Torino non è la mia città, per parafrasare uno dei più popolari hashtag, però ci vivo e la vivo ormai da più di 8 anni, e certamente cominciamo ad avere una certa confidenza l'una con l'altra.
C'è un posto, ad esempio, che ho eletto a "mio posto dell'anima" fin dalla prima volta che ci sono stata, ed è il punto da cui si vede la Dora Riparia affluire nel Po.
Chi mi conosce da più tempo sa che diverse volte, negli anni passati, ho parlato di questo luogo e di come io lo trovi terapeutico.
E lo spettacolo cambia, cambia sempre, perché è naturalmente mutevole come l'acqua. E ci sono giorni in cui la confluenza è tormentata, conflittuale, uno dei due fiumi è turbolento e più che accogliere, o fondersi con l'altro, lo travolge e trascina con sé.

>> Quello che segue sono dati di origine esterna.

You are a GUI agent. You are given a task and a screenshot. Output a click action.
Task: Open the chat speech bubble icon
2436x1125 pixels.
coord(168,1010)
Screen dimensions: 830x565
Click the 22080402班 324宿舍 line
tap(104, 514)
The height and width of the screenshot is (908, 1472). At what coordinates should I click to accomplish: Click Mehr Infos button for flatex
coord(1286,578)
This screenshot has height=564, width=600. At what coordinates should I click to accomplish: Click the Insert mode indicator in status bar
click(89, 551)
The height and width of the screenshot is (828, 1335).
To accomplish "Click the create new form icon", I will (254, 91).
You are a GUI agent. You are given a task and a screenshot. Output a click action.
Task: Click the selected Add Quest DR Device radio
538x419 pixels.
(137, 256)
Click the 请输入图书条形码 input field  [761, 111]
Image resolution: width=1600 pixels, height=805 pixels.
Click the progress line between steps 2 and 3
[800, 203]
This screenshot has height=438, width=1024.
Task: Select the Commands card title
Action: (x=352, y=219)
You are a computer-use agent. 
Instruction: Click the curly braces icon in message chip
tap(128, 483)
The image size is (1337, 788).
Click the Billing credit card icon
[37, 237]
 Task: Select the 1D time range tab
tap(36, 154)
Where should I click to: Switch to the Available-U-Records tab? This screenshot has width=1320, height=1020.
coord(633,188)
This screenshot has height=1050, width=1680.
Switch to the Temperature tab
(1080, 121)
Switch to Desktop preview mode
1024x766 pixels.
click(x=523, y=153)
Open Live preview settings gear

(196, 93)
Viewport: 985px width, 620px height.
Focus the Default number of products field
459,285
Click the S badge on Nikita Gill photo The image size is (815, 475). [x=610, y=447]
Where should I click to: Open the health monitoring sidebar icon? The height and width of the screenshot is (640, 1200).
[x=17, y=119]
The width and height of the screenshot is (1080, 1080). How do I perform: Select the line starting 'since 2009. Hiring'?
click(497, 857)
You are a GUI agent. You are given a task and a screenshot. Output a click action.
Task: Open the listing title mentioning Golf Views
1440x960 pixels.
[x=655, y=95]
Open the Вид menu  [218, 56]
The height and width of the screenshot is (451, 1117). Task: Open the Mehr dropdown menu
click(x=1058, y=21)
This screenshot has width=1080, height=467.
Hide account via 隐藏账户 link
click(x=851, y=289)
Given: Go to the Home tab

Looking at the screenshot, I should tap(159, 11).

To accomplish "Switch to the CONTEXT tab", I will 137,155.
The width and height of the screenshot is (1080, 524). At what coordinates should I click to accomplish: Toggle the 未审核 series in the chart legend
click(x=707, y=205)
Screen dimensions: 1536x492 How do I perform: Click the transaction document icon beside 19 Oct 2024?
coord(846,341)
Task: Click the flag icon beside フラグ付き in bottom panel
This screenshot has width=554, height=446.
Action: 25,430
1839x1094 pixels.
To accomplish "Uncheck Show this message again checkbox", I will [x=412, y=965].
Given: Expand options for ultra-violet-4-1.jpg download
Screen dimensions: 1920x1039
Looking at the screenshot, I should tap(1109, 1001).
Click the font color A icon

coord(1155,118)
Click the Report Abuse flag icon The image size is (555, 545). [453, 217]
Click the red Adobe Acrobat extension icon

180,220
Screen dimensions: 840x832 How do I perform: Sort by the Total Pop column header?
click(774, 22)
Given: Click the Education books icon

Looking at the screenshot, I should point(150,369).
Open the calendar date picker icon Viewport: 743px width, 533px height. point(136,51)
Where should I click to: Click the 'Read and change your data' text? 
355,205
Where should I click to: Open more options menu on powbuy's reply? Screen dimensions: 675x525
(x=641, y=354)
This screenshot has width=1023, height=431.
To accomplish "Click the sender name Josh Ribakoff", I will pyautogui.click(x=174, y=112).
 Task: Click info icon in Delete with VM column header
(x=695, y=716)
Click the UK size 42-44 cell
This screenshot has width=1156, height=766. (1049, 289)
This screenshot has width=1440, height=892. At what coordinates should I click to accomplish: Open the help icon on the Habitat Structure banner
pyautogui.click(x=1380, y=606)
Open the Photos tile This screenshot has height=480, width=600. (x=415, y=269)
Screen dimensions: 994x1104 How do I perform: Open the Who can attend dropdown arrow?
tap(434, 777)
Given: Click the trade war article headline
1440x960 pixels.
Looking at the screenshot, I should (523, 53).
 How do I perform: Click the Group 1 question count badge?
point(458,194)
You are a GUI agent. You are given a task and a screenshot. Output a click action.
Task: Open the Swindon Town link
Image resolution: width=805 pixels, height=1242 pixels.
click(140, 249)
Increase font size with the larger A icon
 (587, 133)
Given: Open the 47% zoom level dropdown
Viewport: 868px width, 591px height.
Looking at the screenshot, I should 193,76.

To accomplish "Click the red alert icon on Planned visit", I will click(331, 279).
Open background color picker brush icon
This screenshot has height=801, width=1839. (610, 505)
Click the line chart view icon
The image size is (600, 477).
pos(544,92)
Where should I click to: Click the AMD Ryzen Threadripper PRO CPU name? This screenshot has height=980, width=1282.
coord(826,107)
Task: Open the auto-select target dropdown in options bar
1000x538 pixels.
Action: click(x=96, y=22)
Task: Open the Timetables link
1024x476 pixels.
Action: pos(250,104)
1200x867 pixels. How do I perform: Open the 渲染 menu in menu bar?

In altri giorni, come oggi, regna la pace. Vanno d'accordo, di pari passo, sincronizzati. Uno arriva da una parte, uno dall'altra, si avvicinano, si toccano, si prendono per mano e vanno avanti insieme. Dopo due secondi non li distingui nemmeno più.
Ecco, oggi sono venuta qui per cercare pace, e l'ho trovata.
È vero che di casa mia mi manca il mare. Era lì che mi rifugiavo nei momenti complicati. Però sono contenta che a Torino ci siano i fiumi, perché forse più che con il mare, nello specifico, è con l'acqua che ho un legame spirituale.